Another false Facebook post is a screenshot made to look like a tweet from Bryant, sent at 9:30 a.m. on Jan. 26 and stating, "I have information that will lead to the arrest of Hillary Clinton." The crash occurred just before 10 a.m. that day.

This tweet is not from Bryant, according to PolitiFact.com. He didn't tweet anything on Jan. 26. The only post on Bryant's Twitter account about the Clintons was a photo he posted of himself and former President Bill Clinton in 2013, PolitiFact said.

The misinformation also included others who died, or weren't involved, in the crash.

A video that purportedly showed Gianna Bryant in the hospital after the crash was uploaded to YouTube the next day, PolitiFact said.

But the clip, of a motionless body in a hospital bed, is actually of Ariana Cerantes, a 28-year-old woman killed in a traffic collision in August. The original clip, titled "Ariana's Honor Walk," shows Cerantes slowly being wheeled down a hallway lined with doctors and nurses, a ritual to honor organ donors.

And the Facebook post that claimed Bryant's former Lakers teammate Rick Fox also died in the crash is false, PolitiFact said. Fox's stepdaughter, Jillian Hervey, later tweeted that her stepdad is "alive and safe."

That's not Lev Parnas

Rudy Giuliani associate Lev Parnas, who is charged with making illegal campaign contributions, has been the subject of recent photos circulating on social media, often posed with Donald Trump. The president has said he doesn't know Parnas, according to The Associated Press.

And a man in the background of a 1990 photo from Eric Trump's 6th birthday party at the Plaza Hotel in New York is not Parnas, the AP said. Twitter posts claim the man is Parnas, and therefore, Trump must know him.

Parnas has said he didn't know Trump until 2016, and he would have been 18 years old at the time of Eric's party in 1990.

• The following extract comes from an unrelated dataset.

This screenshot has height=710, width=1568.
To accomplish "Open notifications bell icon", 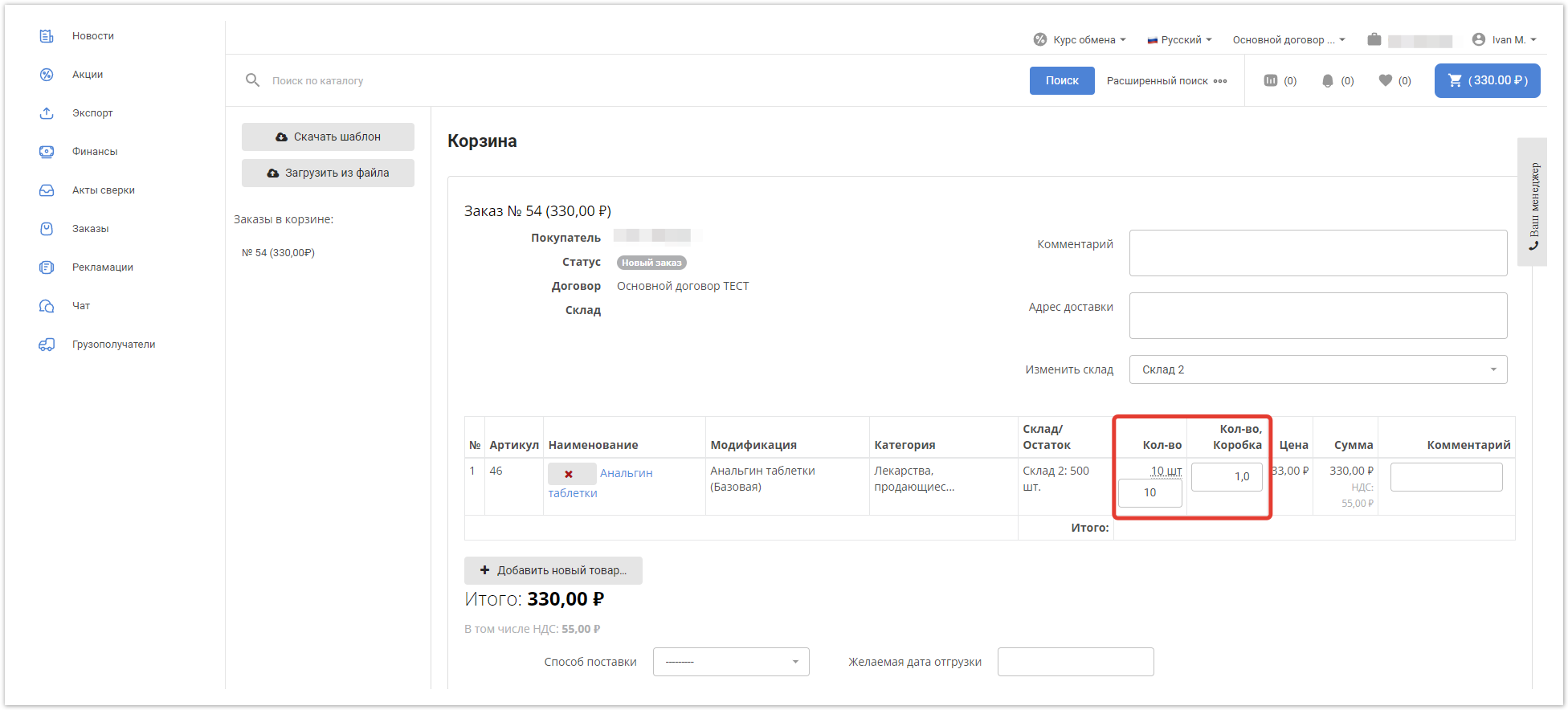I will (x=1328, y=80).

The man in the photo is much older than that, but looks a little like Parnas looks now.

The photo was published by ABC News in 2017 in a story about the release of the book, "Raising Trump," by the president's first wife Ivana Trump, according to Snopes.com.

Real MLK photo, but fake cause of death

A recently shared photo of Martin Luther King Jr., alive and in a hospital bed, is real. But the accompanying claim that it was taken after he was shot in 1968, and died in the hospital after he was suffocated with a pillow, is false, according to The Associated Press.

The picture was taken by the AP in 1958 when King was recovering from surgery after doctors removed a letter opener from his chest. He had been stabbed by a woman during a book signing in New York.

King was shot and killed 10 years later while standing on the balcony of the Lorraine Motel in Memphis, Tenn.

The miscaptioned photo was shared thousands of times on social media just ahead of the Jan. 20 holiday honoring the civil rights leader, the AP said.

Roker not leaving Today

A magazine article about Al Roker caused many to question whether the weather man and co-host was leaving the "Today" show, according to Snopes.com.

A story published by Good Housekeeping magazine, headlined "Today's fans go wild over Al Roker's next big career move," led many to believe the longtime host was moving on from the morning show, Snopes said.

But, according to the article, Roker's next move is authoring a book, titled "You Look So Much Better in Person: True Stories of Absurdity and Success."

Snopes said it could find no information to back up the claim that Roker is leaving the "Today" show.